Acciona’s and Posco’s contract included an undertaking to resolve all disputes arising from their contract to arbitration in accordance with Alberta’s Arbitration Act, RSA 2000, c A-43 (“AA”).
Acciona served a Notice to Submit Disputes to Arbitration dated November 17, 2016 (“NoA”). In its NoA, Acciona referred to Alberta’s AA. Posco responded by arguing that the NoA was defective in that it referred to the AA and not Alberta’s International Commercial Arbitration Act, RSA 2000, c I-5 (“ICAA”). Acciona informed Posco that Acciona was prepared to proceed under the ICAA. Posco refused to cooperate in appointing an arbitrator even under ICAA.

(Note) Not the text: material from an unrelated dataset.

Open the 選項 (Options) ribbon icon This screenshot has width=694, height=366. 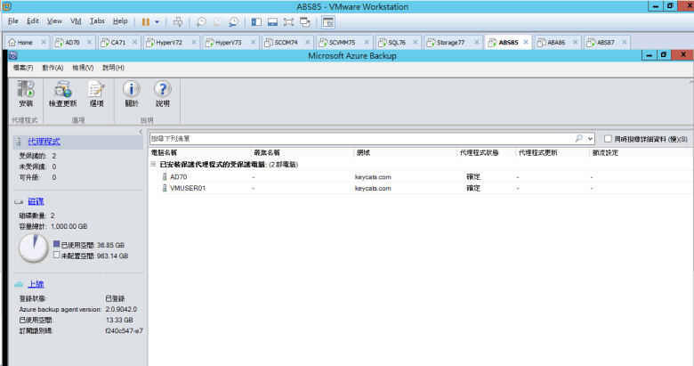pos(96,89)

Posco served its own Notice of Arbitration dated June 6, 2017, referring to the application of ICAA if part 2 of ICAA applied. Just before Posco served its Notice of Arbitration, Acciona attempted to serve Posco through its counsel with originating application materials returnable in the courts of Alberta. Posco disputed the validity of the service, relying on alleged non-compliance with the Hague Convention on the Service Abroad of Judicial and Extra-Judicial documents in Civil and Commercial Matters (“HC”).
A key step arose in the dispute when the parties entered into a Stand Still Agreement on March 16, 2016.
“ In addition to the Subcontract, the parties had entered into a Stand Still Agreement dated March 16, 2016. The preamble to the agreement references the dispute between the parties arising out of the Subcontract, provides for the discussion of these issues in good faith with a view to settling, and, failing that, that the matter “shall be settled in accordance with the terms and conditions of the Subcontract Agreement”.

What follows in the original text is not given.